If the only thing that mattered was to place geometry in 3D-space in the correct order all data could be stored as OGRE SceneNodes containing meshes or particle effects. However, we also need to store additional informations, such as state, etc, and rather than having two separate hierarchies for this all map entities are of specialised types, which contains the OGRE render pointers as well as game data. Therefore the main list o' all stuff is a vector of the most abstract type (MapEntity), and all specialised things in a map/level/field are also stored as their correct types in separate vectors.

Note that geometry is ONLY for decoration and have no bearing on game logic. For this--elevation calculations, pathfinding, LOS, etc--a structure of spatial nodes I call Topology is used.

The TheatreOfWar class in used by the server-side Battle class and the client-side Game classes.

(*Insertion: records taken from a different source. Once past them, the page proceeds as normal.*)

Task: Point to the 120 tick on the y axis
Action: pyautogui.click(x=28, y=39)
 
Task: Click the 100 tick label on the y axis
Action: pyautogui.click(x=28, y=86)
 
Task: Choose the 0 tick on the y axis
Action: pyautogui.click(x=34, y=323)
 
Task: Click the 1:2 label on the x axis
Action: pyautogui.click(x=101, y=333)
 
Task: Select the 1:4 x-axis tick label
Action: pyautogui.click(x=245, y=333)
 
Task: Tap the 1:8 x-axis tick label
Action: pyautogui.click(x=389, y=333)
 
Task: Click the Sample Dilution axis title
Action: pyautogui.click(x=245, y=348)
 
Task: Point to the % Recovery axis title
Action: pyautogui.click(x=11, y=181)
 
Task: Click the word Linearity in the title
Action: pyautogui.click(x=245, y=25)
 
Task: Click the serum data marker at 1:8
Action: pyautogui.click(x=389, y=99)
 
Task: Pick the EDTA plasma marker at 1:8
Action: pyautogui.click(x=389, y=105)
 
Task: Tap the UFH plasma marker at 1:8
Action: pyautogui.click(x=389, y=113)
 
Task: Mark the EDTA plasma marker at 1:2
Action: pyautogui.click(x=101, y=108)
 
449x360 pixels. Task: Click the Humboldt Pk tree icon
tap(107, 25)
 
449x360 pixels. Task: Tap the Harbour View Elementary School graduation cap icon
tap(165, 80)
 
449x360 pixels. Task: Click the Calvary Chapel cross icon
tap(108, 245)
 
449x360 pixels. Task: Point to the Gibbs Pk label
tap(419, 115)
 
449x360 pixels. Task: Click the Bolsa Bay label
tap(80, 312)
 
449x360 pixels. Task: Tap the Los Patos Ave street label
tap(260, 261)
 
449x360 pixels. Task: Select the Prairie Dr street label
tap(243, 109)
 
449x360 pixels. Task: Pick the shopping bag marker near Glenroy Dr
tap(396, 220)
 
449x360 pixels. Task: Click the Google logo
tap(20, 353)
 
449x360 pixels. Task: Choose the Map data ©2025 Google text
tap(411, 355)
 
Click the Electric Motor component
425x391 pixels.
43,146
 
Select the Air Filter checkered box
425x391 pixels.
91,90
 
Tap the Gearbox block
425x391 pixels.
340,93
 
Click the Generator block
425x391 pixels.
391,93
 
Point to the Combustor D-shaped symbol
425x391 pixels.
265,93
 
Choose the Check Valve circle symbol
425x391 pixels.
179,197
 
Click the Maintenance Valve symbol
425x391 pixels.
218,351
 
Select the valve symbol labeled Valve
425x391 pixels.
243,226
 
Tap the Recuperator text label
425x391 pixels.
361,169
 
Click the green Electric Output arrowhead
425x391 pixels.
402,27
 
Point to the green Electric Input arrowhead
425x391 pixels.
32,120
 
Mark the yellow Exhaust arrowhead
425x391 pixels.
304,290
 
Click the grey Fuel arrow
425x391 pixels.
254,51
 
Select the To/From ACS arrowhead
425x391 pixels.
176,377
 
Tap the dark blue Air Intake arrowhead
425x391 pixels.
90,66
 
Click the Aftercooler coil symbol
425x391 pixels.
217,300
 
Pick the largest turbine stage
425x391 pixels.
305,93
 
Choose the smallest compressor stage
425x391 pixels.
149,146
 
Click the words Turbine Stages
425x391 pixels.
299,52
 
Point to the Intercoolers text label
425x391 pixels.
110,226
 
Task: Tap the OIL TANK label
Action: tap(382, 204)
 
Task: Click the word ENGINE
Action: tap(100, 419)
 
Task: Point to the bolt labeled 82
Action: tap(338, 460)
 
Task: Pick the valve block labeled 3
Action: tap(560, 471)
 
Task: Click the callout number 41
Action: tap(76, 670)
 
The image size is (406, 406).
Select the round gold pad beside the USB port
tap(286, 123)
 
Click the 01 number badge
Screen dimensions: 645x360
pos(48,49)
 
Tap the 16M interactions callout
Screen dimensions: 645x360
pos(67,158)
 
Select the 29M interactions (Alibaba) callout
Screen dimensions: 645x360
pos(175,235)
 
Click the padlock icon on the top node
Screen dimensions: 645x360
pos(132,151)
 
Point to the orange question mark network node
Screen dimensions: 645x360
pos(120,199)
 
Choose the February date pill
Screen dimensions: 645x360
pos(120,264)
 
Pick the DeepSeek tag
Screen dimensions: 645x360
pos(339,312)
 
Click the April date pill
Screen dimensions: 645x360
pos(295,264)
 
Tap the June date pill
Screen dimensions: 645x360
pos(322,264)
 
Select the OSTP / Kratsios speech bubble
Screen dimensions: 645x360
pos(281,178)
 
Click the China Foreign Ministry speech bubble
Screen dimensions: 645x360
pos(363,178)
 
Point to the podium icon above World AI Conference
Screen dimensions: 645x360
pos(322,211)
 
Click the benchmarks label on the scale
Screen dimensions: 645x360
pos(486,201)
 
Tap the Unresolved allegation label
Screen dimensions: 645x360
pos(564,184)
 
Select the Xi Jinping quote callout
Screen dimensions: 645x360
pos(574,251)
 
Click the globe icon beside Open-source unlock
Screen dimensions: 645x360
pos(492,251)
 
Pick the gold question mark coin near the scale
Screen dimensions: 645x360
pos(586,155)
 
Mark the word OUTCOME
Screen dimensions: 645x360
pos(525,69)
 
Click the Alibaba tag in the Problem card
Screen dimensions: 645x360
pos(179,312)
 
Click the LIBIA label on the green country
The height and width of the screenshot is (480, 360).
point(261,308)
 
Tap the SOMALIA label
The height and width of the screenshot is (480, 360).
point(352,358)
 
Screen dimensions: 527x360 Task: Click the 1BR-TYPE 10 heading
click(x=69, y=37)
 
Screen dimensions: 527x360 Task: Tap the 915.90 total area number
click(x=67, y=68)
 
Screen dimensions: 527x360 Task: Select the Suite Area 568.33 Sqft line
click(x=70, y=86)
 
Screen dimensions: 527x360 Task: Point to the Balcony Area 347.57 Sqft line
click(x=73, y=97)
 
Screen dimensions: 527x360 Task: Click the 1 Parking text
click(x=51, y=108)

Movement, Pathfinding and Demands on Unit Data

Transcluded from Wartbed:Unit data/Movement capabilities

WARTBED Units movements are defined in a set of abilities, declared per-unit in their script file definitions:

Suggested WARTBED movement capabilities
Positive Negative Description
can cross land can't cross land Normal land movement
landwalker not landwalker Unhampered by difficult terrain
can cross woods can't cross woods Can walk through forests
woodwalker not woodwalker Unhampered by forests
can_cross_water can't cross water Can cross shallow water
can swim can't swim Can cross deep water
can levitate can't levitate Can cross all terrain (but not chasms)
can fly can't fly Can move to any valid area
All units default to the negative on all abilities (i.e. can't move at all). Movement capabilities must explicitly be turned on. Units inherit the capabilities of their superclass (a wood elf inherits the same movement capabilities as the base elf it specialises), and if it shouldn't have an ability, it must be turned off explicitly (set to the negative).


This design has the effect that different weights can influence the pathfinding calculations, f.i. the weight of difficult terrain will be greatly reduced for an unit with the landwalker movement capability. This is an elegant way of allowing crossing Y-paths and enable distinct differences in movement without requiring specialised pathfinding solutions.